WORK ORDER
Make an exact copy of the lines from the one containing "Task: Collapse the sidebar with the fold icon" through the end of the records below, and leave out every picture.

==== DATA FOR ANALYSIS ====

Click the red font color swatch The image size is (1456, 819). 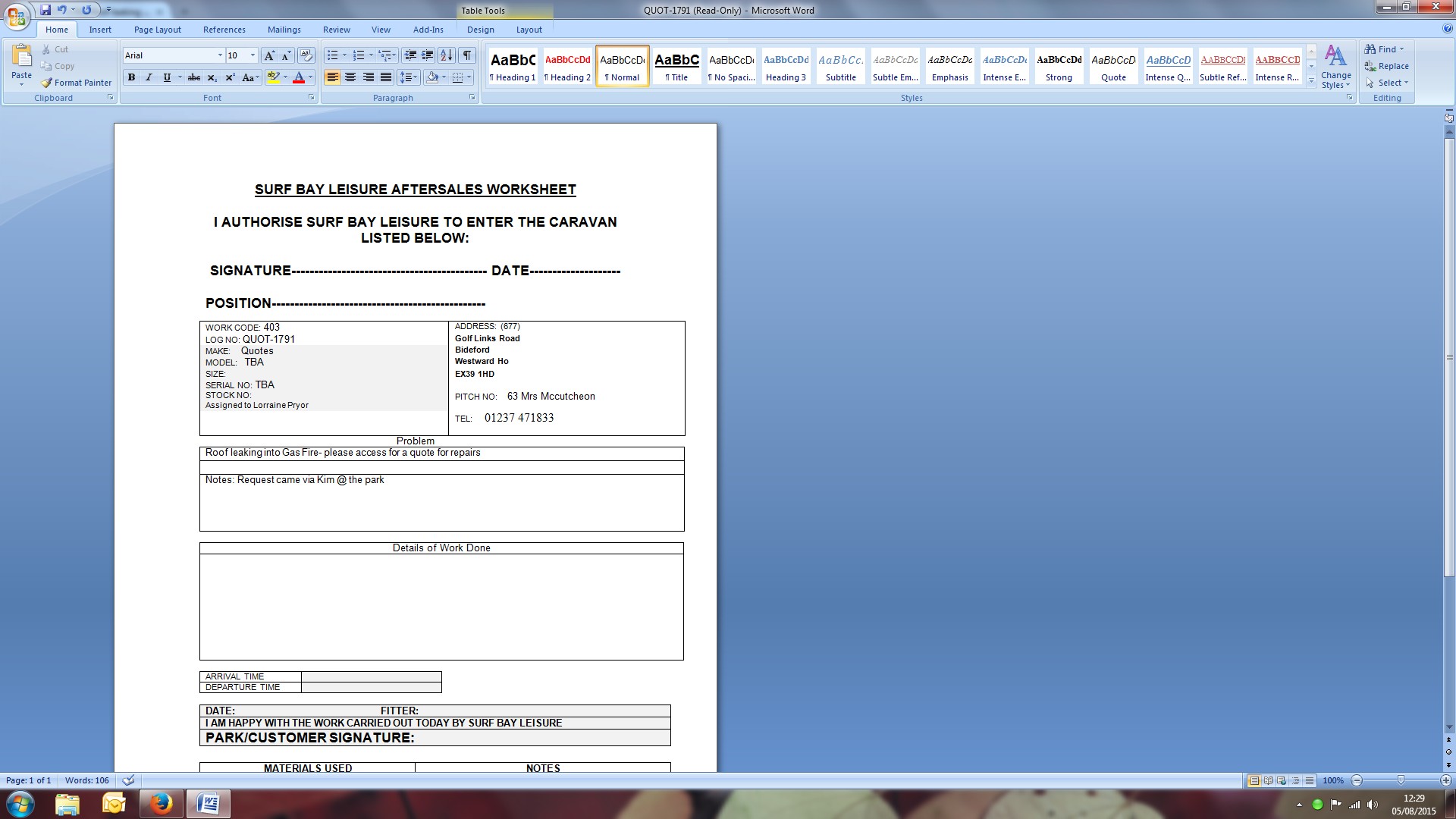299,77
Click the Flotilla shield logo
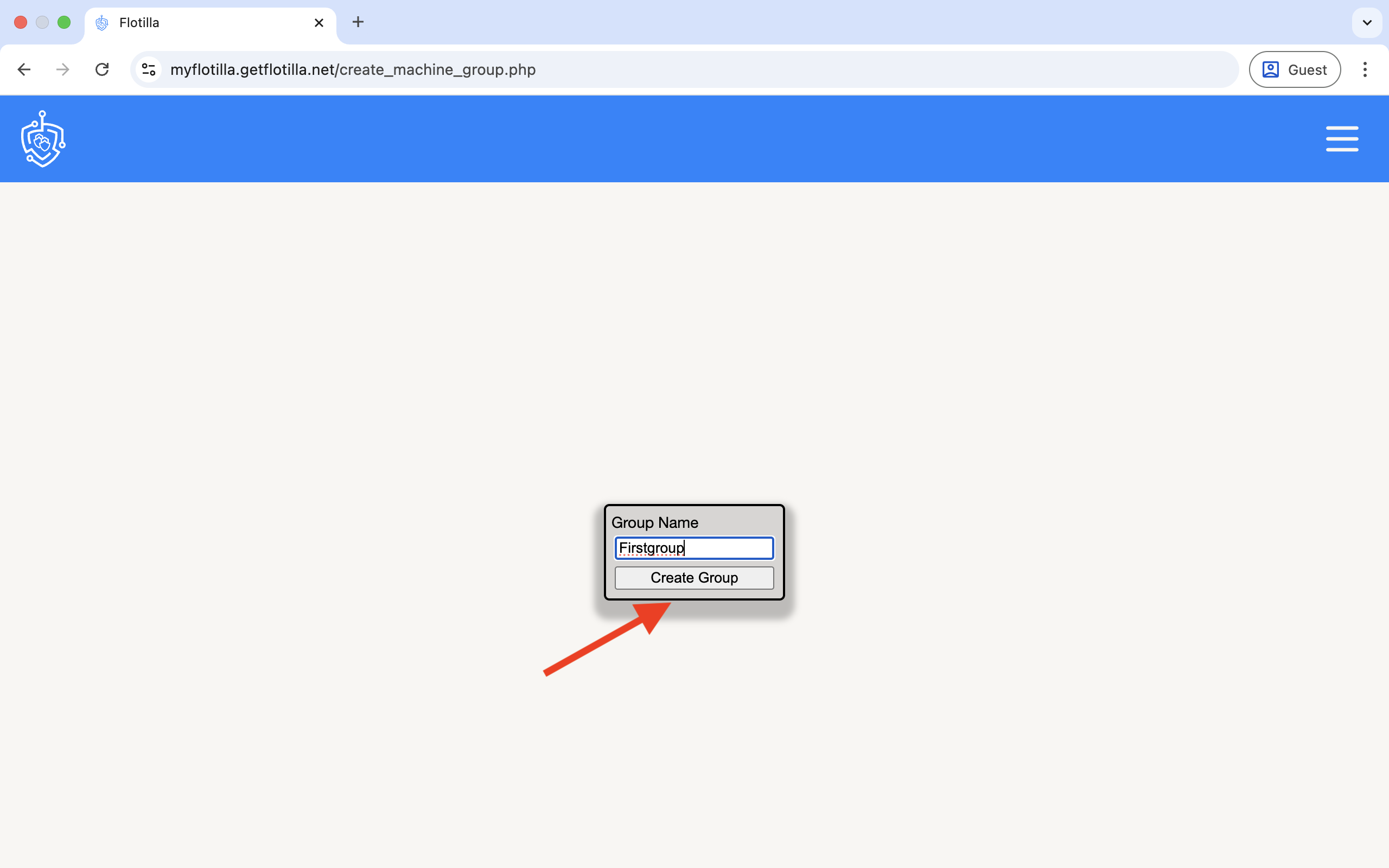 pos(43,139)
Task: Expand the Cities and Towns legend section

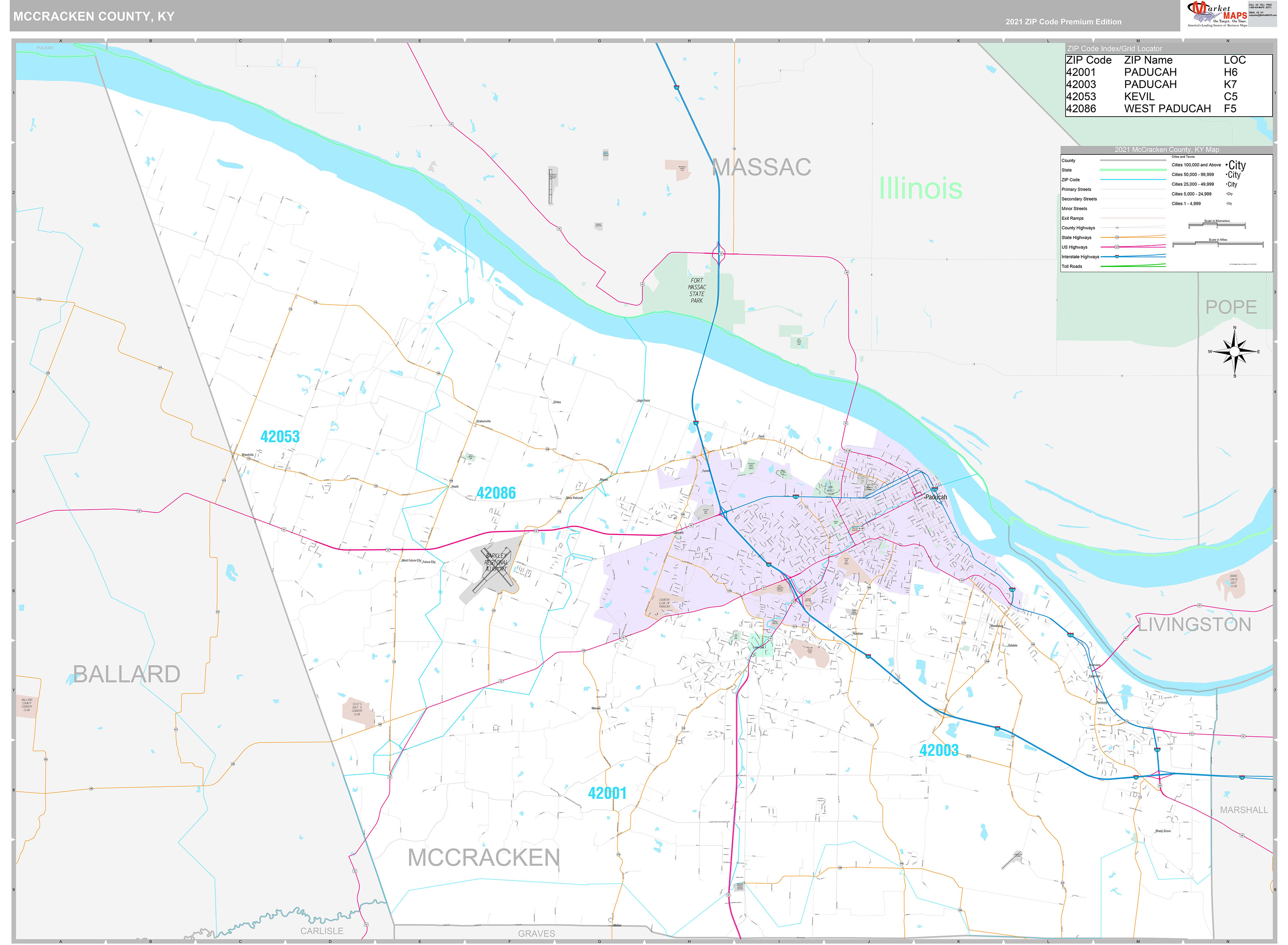Action: click(1183, 157)
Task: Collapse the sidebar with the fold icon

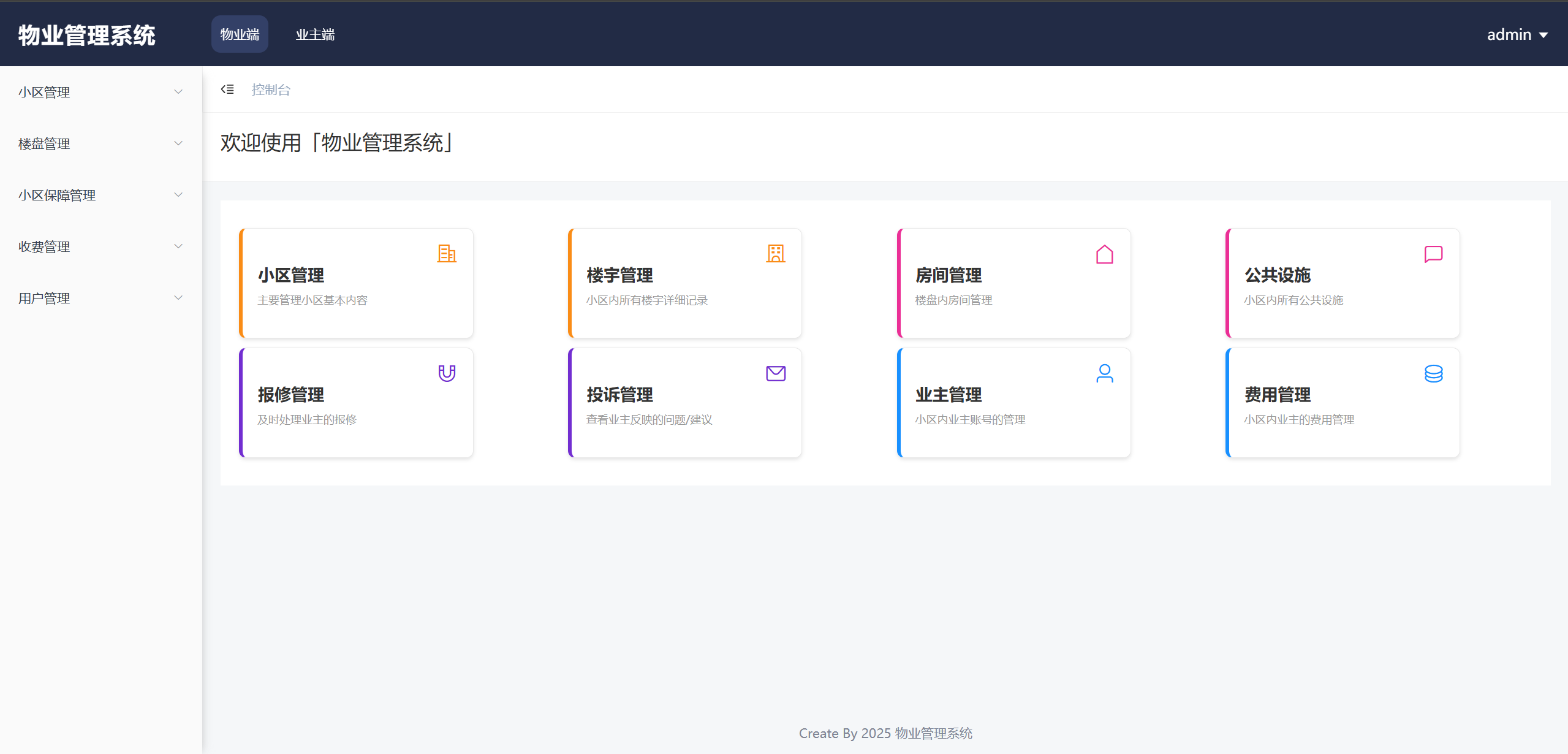Action: pyautogui.click(x=227, y=89)

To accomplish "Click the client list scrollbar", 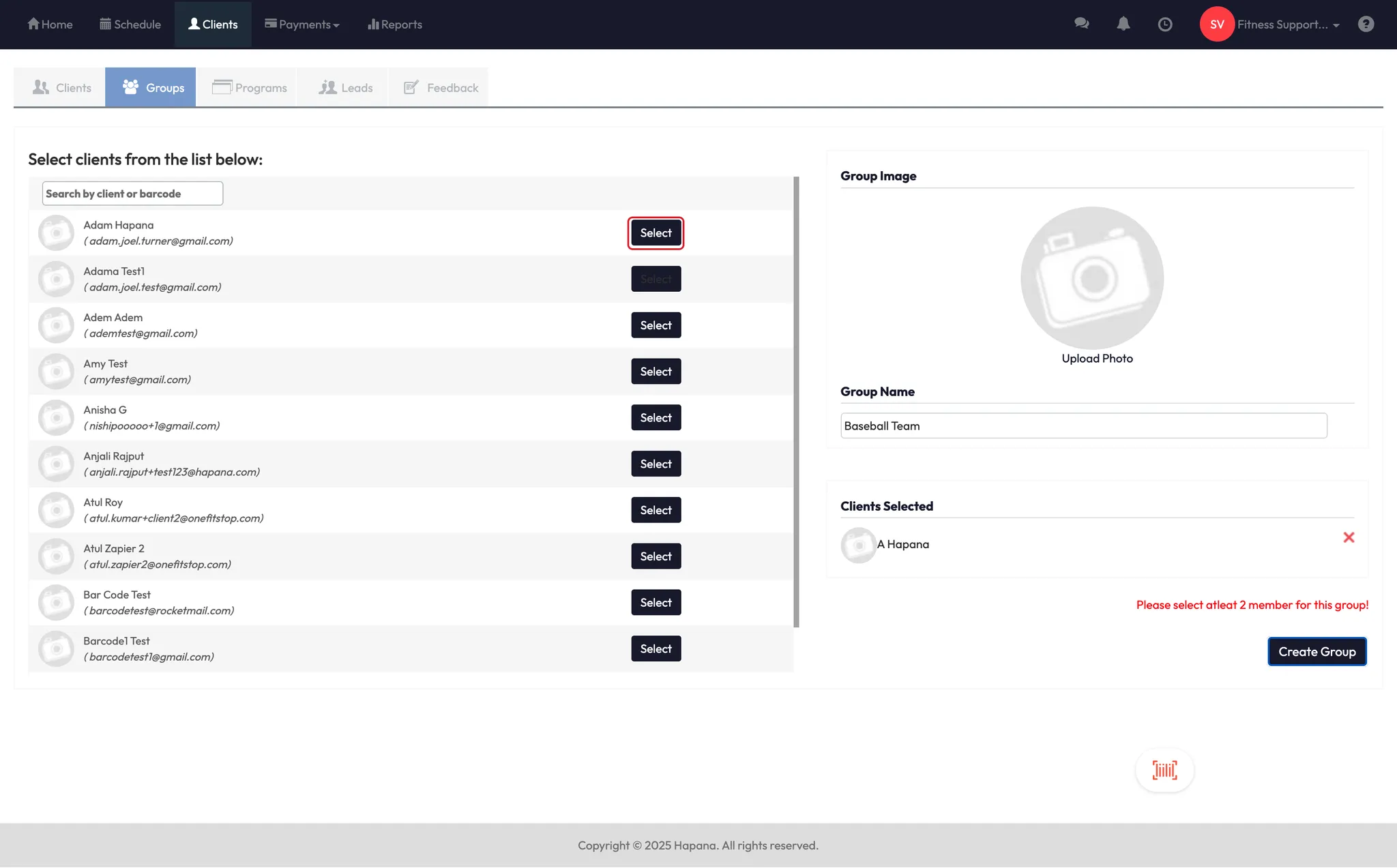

====

ANSWER TO THIS TASK
Task: Collapse the sidebar with the fold icon

Action: pyautogui.click(x=227, y=89)

To accomplish "Click the client list scrollbar", 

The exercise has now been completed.